» **What needs to be done**: Each entry is to be retyped exactly as it appears. Leave the images out.

» **Input for this task**:

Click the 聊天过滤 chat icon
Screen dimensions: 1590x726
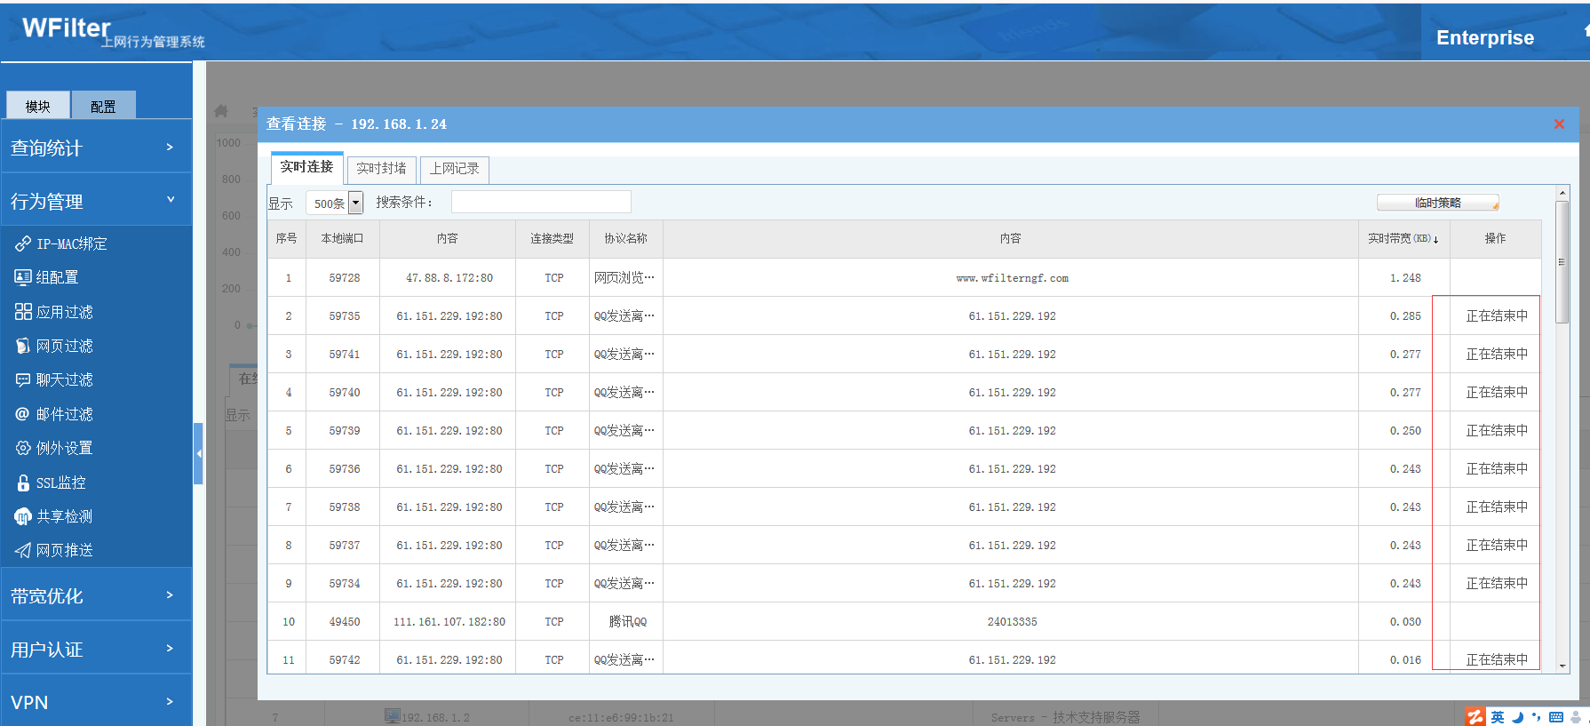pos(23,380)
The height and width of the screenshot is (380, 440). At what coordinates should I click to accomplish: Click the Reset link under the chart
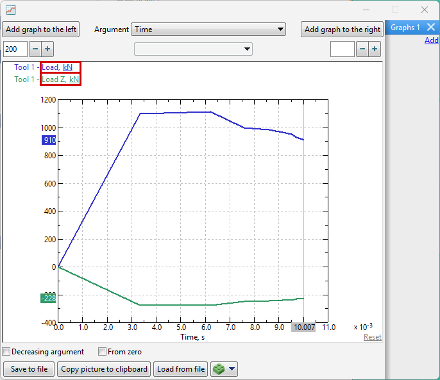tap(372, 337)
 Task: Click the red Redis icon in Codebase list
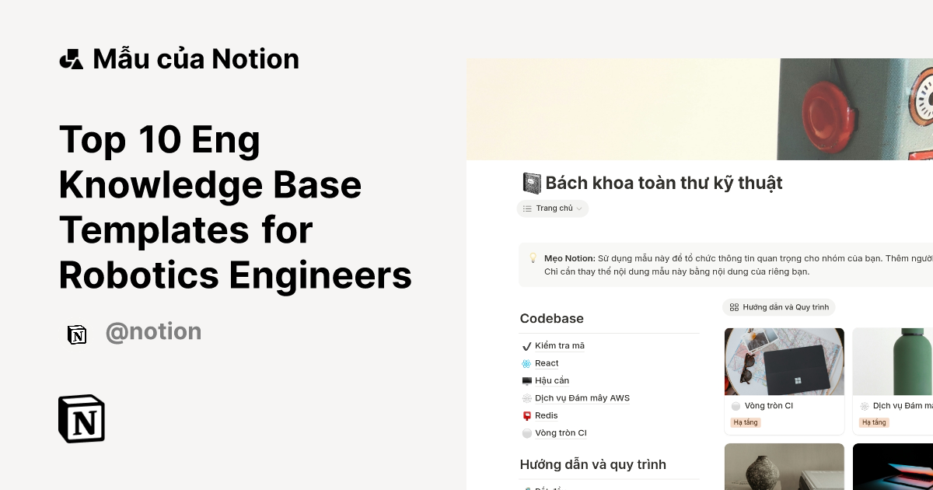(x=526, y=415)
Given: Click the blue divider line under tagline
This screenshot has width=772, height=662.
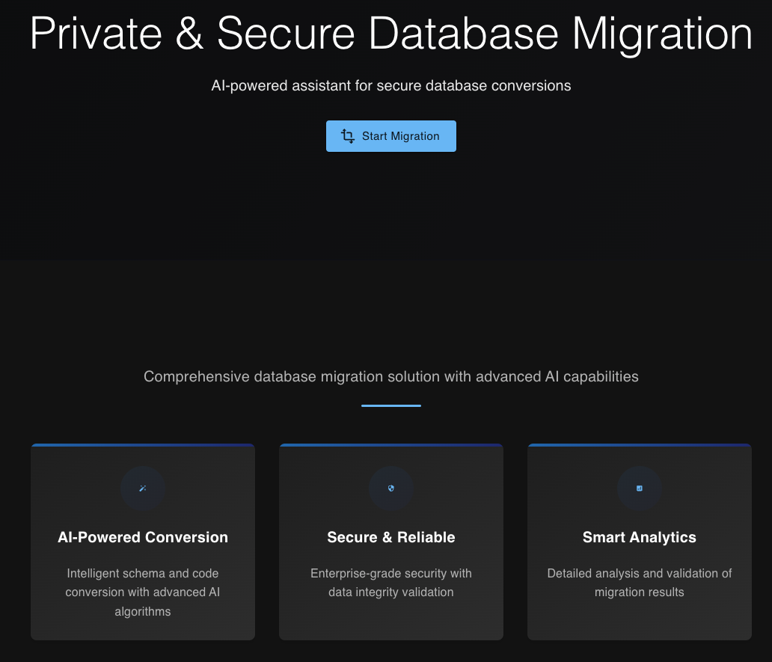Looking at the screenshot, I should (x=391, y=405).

» **Task response**:
Click the 聊天过滤 chat icon
Screen dimensions: 1590x726
pos(23,380)
The height and width of the screenshot is (380, 440). At what coordinates should I click to accomplish: Click the Reset link under the chart
tap(372, 337)
 Task: Click the red Redis icon in Codebase list
(x=526, y=415)
Given: Click the blue divider line under tagline
This screenshot has width=772, height=662.
Looking at the screenshot, I should (x=391, y=405).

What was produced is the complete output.